The Real Little Albert?
Powell started his research by focusing on another wet nurse, Pearl Barger. He discovered that Barger had given birth to a child named William in March 1919, matching the age of the baby in Watson’s research. William’s middle name was Albert, which was what family and friends called him.
Another clue was Albert B.’s weight. Watson’s records showed that the baby weighed 21 pounds. Douglas Merritte was severely underweight as an infant, weighing only 14 pounds. Albert Barger, however, weighed 21 pounds, the same as the weight documented by Watson.
“People could quibble that Watson’s description of the baby’s weight was mistaken, but it’s hard to quibble with the film. The baby pictured in the film is clearly not underweight. If anything, he’s quite robust and large for his age,” says Digdon.
William Albert Martin
Albert Barger was given the last name Martin after the man his mother married when Albert was about 2 years old.
Powell managed to track down William Albert Martin’s niece in Baltimore, a woman in her 60s. He said she spoke very fondly of her uncle, saying he was like a father figure to her.
Martin got married but had no children. He and his wife divorced later on, but remained best friends. He worked at a few different jobs throughout his career, including as a sales person in the airline industry, which, according to Powell, would indicate he had decent social skills at the very least.
As for whether Martin had a phobia of furry animals, he reportedly didn’t like dogs and would avoid them. However, he had a dog of his own as a child that he loved greatly, but it died in an accident.
Digdon says it’s difficult to say whether his dislike of dogs was a residual effect from the Watson experiment or something else, as people go through various experiences over their lifetimes that could lead to different behaviour.

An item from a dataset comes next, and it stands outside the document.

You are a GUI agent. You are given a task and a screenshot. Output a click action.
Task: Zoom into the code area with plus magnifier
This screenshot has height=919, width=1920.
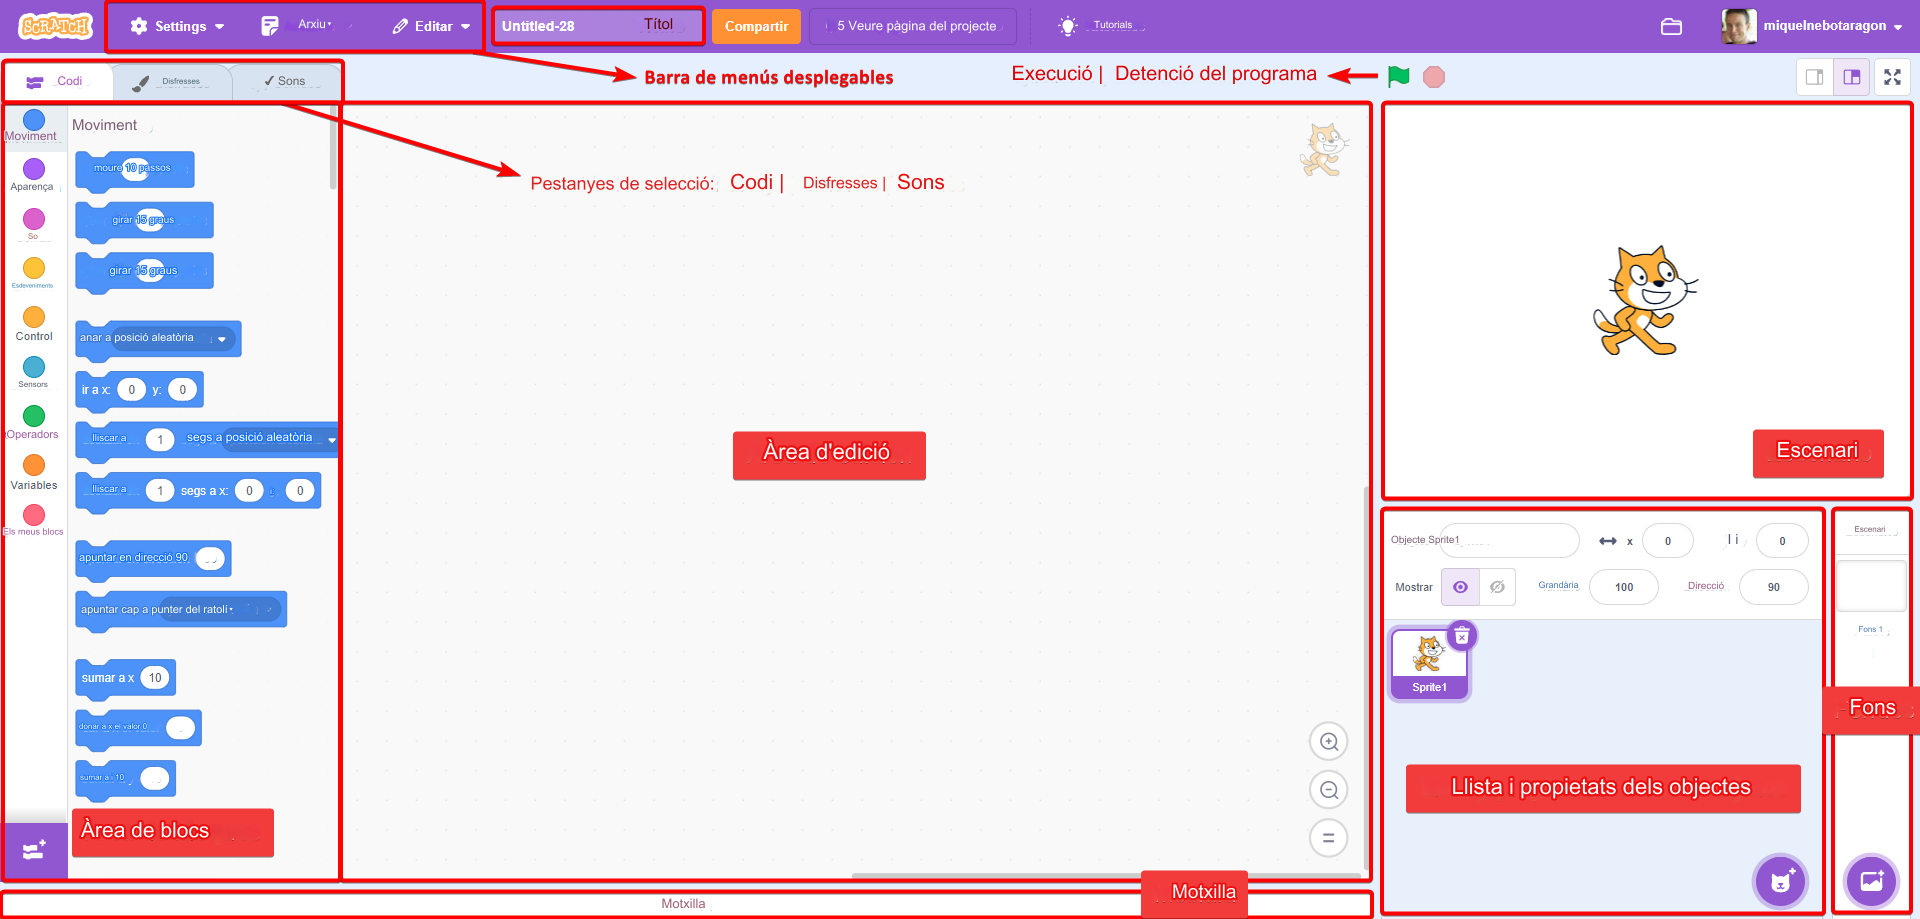coord(1329,741)
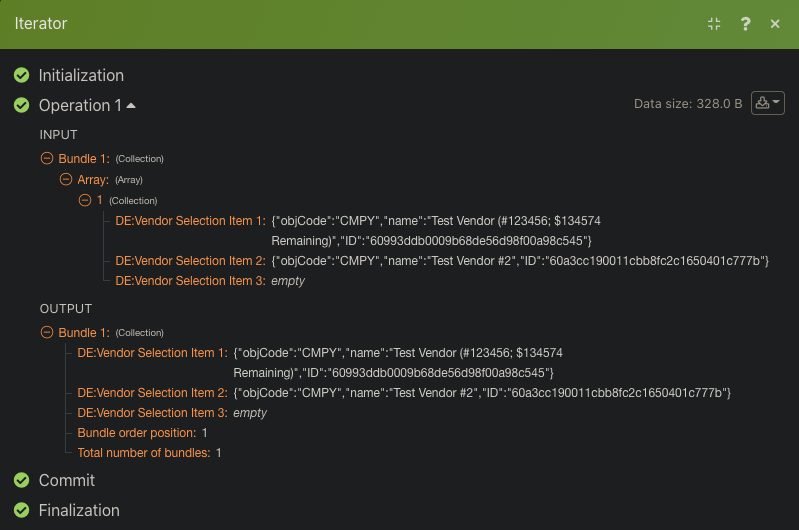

“It’s really hard to say whether any of that could have come from the study, or just by his nature, or other things that may have happened since that time,” she says.
Martin passed away in 2007 at the age of 87. His niece said he would have been intrigued to find out about his past and the possibility that he was Little Albert.
The Main Finding
Harris, who is an expert in the field of history of psychology and has done prior work related to Little Albert, says the likelihood that Martin was Little Albert is more than 90 percent—but that’s not the important part of their work.
“It’s interesting that we got the right one, I think Russ [Powell] and Nancy [Digdon] should be congratulated for that. But as somebody who wants to get rid of false information in science, [eliminating the wrong candidate] is in some ways more notable,” Harris says, adding that Watson’s Little Albert experiment is an example of badly conducted research.
“To accept the first candidate [Douglas Merritte], you have to believe outrageous ideas about John Watson and his behaviour, and those ideas are much more damaging to the field than just believing in the wrong baby.”
Powell, Digdon, and Harris acknowledge in their paper, soon to be published in American Psychologist, that they are indebted to Beck and his colleagues for cleverly using census data to track down the wet nurses that could be Little Albert’s mother.
Beck didn’t respond to an interview request by story deadline.